● What to work on
Retype every entry below without any change.

[Opening Input data section]

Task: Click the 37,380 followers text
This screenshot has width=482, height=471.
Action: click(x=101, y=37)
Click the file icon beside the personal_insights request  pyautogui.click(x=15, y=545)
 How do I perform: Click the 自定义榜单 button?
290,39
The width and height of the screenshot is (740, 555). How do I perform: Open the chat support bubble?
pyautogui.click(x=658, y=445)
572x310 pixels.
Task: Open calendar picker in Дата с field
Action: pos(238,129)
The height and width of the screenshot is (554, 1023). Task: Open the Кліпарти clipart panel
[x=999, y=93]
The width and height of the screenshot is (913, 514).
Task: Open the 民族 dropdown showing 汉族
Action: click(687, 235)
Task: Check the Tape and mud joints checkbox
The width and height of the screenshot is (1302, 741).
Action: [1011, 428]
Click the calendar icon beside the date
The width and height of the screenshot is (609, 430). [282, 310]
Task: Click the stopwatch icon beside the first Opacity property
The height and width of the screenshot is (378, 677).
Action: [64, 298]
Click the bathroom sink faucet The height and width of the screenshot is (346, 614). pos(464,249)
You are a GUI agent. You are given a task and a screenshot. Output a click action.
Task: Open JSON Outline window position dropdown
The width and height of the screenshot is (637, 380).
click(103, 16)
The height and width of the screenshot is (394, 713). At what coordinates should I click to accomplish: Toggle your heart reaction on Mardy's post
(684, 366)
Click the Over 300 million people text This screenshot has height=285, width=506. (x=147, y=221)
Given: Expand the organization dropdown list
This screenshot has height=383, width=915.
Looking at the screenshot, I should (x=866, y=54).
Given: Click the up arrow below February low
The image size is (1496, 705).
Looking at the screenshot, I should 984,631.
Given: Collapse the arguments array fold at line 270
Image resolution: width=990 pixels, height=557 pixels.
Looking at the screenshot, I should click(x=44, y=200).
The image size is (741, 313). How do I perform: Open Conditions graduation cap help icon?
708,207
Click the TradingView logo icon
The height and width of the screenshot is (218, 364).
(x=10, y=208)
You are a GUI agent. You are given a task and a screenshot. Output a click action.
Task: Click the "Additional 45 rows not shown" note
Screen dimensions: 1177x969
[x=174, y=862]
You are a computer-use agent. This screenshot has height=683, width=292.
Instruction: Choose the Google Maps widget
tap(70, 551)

[Closing Input data section]

● Task result
Task: Click the 37,380 followers text
This screenshot has width=482, height=471.
Action: click(x=101, y=37)
Click the file icon beside the personal_insights request  pyautogui.click(x=15, y=545)
 How do I perform: Click the 自定义榜单 button?
290,39
The width and height of the screenshot is (740, 555). How do I perform: Open the chat support bubble?
pyautogui.click(x=658, y=445)
572x310 pixels.
Task: Open calendar picker in Дата с field
Action: pos(238,129)
The height and width of the screenshot is (554, 1023). Task: Open the Кліпарти clipart panel
[x=999, y=93]
The width and height of the screenshot is (913, 514).
Task: Open the 民族 dropdown showing 汉族
Action: click(687, 235)
Task: Check the Tape and mud joints checkbox
The width and height of the screenshot is (1302, 741).
Action: [1011, 428]
Click the calendar icon beside the date
The width and height of the screenshot is (609, 430). [282, 310]
Task: Click the stopwatch icon beside the first Opacity property
The height and width of the screenshot is (378, 677).
Action: [64, 298]
Click the bathroom sink faucet The height and width of the screenshot is (346, 614). pos(464,249)
You are a GUI agent. You are given a task and a screenshot. Output a click action.
Task: Open JSON Outline window position dropdown
The width and height of the screenshot is (637, 380).
click(103, 16)
The height and width of the screenshot is (394, 713). At what coordinates should I click to accomplish: Toggle your heart reaction on Mardy's post
(684, 366)
Click the Over 300 million people text This screenshot has height=285, width=506. (x=147, y=221)
Given: Expand the organization dropdown list
This screenshot has height=383, width=915.
Looking at the screenshot, I should (x=866, y=54).
Given: Click the up arrow below February low
The image size is (1496, 705).
Looking at the screenshot, I should 984,631.
Given: Collapse the arguments array fold at line 270
Image resolution: width=990 pixels, height=557 pixels.
Looking at the screenshot, I should click(x=44, y=200).
The image size is (741, 313). How do I perform: Open Conditions graduation cap help icon?
708,207
Click the TradingView logo icon
The height and width of the screenshot is (218, 364).
(x=10, y=208)
You are a GUI agent. You are given a task and a screenshot. Output a click action.
Task: Click the "Additional 45 rows not shown" note
Screen dimensions: 1177x969
[x=174, y=862]
You are a computer-use agent. This screenshot has height=683, width=292.
Instruction: Choose the Google Maps widget
tap(70, 551)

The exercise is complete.